For his part, Economy Secretary Marcelo Ebrard stated that "we're not exactly celebrating," but it is an important step forward resulting from the intense negotiations taking place in Washington. He emphasized that since the announcement of changes to U.S. tariff policy, the President's main concern has been the export conditions for auto parts.
The secretary emphasized that this automotive sector reflects the broadest integration of production chains in North America, as Mexico has been increasing the number of auto parts produced for automakers. Therefore, if tariffs were imposed on Mexican exports, it would impact the final price of automobiles in the United States, primarily affecting the three largest American companies: Ford, General Motors, and Stellantis.
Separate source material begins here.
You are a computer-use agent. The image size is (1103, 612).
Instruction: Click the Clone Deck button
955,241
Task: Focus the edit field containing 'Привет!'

Ebrard considered that this decision not to apply tariffs to auto parts produced in Mexico is aimed at protecting this complex chain and, for Mexico, the protection of thousands of jobs. This means that a good understanding is being built for bilateral trade relations.
Sheinbaum emphasized that Mexico has gradually improved its trade relations with the United States within the framework of these tariff modifications.
He emphasized that, unlike during the neoliberal period, Mexico's main asset for attracting investment is no longer cheap labor, but rather skilled labor, as the training of engineers joining companies has improved.
In this context, during the presidential conference, executives from the British company Unilever announced an investment of 30 billion pesos in Mexico between 2025 and 2027, specifically to complete the construction of its factory in Nuevo León, where 1,200 jobs will be created.
In this regard, Ebrard emphasized that "it is important to highlight that these new investments are being made in the midst of a world of economic uncertainty, and the fact that they decide to invest in Mexico adds value. It means there is confidence in Mexico's future, particularly with investments like this one, worth 30 billion pesos, which are being made in line with the objectives of Plan Mexico."